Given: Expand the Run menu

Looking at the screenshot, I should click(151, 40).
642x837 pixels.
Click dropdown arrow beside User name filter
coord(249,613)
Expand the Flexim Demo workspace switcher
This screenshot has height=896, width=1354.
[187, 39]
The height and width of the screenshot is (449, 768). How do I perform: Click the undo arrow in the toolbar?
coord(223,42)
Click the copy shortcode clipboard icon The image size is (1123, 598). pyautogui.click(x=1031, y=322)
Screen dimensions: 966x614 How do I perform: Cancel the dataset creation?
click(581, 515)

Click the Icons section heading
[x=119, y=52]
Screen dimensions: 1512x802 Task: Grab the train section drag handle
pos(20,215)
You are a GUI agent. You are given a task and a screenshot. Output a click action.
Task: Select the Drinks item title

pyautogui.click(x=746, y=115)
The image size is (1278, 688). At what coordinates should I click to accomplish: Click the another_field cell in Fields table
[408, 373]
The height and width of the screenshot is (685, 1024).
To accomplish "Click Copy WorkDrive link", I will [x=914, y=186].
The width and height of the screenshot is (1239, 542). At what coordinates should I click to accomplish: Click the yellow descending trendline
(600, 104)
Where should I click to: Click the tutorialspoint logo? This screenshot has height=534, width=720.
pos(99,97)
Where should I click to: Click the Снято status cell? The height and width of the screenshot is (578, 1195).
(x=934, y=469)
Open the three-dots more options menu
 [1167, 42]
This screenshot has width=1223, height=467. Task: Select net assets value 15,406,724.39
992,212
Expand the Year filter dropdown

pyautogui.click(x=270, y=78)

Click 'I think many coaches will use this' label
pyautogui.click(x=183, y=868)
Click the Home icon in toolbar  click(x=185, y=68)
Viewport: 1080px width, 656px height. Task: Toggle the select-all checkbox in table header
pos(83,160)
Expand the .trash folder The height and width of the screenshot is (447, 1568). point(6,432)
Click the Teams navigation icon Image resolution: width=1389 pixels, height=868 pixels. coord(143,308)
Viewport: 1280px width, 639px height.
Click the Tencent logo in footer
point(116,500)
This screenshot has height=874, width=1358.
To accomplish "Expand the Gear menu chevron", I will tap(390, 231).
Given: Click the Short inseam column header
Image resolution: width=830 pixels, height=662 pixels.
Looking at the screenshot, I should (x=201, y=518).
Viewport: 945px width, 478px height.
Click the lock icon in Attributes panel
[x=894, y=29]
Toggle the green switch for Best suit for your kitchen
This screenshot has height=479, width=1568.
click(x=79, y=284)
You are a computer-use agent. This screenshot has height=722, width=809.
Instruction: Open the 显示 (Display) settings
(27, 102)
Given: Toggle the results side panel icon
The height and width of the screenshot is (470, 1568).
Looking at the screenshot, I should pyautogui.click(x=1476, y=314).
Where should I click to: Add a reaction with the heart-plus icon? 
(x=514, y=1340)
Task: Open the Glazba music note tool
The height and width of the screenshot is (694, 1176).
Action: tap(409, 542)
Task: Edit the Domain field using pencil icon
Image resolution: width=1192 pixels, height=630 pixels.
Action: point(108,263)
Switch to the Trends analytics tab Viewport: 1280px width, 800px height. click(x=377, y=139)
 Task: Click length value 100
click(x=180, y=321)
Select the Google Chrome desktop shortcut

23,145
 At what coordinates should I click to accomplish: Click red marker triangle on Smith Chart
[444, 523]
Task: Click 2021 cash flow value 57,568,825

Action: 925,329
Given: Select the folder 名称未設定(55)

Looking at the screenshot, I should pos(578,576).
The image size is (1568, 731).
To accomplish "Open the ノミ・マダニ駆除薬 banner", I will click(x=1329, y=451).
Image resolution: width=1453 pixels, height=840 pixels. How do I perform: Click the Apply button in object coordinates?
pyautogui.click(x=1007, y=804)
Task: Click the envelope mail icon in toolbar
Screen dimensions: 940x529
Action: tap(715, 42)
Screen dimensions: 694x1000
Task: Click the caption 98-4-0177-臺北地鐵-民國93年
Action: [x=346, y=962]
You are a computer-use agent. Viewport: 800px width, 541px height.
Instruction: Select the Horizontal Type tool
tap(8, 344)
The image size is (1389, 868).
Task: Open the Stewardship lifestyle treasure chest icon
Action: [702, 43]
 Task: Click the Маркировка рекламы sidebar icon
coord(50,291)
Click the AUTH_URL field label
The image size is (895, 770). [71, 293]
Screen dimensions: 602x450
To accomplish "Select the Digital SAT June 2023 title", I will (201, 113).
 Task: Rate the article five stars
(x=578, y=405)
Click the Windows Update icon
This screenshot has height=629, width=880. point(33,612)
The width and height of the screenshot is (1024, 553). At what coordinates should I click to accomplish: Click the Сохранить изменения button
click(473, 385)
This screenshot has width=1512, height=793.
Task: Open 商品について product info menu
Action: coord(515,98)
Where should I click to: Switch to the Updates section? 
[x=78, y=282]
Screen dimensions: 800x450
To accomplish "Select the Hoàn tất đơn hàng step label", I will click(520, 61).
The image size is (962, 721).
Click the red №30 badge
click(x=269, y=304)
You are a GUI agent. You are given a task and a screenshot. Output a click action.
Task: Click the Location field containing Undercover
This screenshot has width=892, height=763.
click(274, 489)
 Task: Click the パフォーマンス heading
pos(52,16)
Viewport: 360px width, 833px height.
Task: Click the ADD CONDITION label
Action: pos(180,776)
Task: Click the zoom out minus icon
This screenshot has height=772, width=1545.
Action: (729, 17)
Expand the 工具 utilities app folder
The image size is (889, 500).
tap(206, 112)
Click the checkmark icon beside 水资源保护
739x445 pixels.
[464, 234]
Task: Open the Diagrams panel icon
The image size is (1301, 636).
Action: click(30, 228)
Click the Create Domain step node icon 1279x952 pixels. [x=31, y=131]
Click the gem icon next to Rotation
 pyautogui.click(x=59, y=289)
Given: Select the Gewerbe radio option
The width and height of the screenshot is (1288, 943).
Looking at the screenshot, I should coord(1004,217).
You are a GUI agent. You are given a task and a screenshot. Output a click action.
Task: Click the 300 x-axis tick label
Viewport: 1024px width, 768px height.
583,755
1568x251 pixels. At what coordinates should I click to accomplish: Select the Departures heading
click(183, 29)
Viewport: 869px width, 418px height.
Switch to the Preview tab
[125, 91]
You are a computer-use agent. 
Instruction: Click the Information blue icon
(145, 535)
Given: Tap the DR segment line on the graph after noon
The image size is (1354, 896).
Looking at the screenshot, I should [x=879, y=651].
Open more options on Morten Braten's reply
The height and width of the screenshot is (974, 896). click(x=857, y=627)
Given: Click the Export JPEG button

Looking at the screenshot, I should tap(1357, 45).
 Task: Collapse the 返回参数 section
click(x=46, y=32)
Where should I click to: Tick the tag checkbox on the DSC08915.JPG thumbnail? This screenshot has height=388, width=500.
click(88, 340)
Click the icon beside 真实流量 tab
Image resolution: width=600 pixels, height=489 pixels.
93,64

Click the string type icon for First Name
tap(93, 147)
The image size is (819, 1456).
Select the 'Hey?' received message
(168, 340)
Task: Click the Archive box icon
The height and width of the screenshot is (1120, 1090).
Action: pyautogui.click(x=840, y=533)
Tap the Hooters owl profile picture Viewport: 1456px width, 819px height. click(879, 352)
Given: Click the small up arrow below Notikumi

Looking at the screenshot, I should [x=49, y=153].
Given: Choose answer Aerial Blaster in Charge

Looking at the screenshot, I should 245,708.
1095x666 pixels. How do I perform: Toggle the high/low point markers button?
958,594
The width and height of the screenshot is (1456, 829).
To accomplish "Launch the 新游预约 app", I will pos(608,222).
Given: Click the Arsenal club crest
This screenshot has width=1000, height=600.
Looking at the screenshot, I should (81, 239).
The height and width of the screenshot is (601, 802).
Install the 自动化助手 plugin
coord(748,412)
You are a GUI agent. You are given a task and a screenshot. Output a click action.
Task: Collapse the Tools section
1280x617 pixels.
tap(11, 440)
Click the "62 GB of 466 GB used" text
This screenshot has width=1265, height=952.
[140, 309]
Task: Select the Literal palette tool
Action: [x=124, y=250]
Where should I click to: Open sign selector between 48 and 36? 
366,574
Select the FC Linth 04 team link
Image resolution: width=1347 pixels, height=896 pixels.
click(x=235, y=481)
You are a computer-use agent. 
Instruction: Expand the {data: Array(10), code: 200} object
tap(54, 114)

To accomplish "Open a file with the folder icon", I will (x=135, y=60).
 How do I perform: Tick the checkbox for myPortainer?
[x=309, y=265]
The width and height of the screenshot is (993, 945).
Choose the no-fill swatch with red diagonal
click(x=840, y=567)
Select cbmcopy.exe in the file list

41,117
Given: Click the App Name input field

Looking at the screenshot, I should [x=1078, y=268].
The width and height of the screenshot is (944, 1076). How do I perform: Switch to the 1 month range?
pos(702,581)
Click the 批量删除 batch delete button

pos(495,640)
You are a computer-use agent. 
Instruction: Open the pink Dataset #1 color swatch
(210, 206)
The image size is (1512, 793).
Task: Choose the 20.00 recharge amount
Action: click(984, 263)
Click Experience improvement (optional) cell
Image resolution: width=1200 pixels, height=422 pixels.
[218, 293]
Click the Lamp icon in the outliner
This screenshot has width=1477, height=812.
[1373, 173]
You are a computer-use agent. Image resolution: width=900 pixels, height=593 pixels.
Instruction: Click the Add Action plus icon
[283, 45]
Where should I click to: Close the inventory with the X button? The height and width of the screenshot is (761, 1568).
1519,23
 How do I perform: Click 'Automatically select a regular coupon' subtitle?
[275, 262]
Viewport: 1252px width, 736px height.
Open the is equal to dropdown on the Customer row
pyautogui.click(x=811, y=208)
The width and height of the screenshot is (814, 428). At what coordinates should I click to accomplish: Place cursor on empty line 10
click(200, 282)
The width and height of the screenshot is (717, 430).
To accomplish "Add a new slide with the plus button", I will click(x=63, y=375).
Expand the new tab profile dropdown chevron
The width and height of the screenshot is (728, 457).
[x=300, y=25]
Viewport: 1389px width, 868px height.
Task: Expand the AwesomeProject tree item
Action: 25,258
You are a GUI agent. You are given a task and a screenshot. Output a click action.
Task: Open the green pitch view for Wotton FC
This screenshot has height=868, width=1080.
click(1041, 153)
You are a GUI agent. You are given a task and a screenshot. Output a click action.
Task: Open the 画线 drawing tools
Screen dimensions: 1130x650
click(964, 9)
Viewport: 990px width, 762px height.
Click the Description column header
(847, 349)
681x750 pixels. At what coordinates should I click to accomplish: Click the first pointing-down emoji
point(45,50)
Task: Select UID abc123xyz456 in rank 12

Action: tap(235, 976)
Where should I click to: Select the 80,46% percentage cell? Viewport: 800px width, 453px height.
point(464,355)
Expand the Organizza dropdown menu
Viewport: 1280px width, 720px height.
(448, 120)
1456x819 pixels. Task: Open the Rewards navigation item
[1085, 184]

- **Aim of the exercise**
Give back precisely the lines above that start at the line containing "At what coordinates should I click to accomplish: Click red" and end at the line containing "The image size is (1568, 731).", inclusive. No other lines belong in the output.

- **Result for this exercise**
 At what coordinates should I click to accomplish: Click red marker triangle on Smith Chart
[444, 523]
Task: Click 2021 cash flow value 57,568,825

Action: 925,329
Given: Select the folder 名称未設定(55)

Looking at the screenshot, I should pos(578,576).
The image size is (1568, 731).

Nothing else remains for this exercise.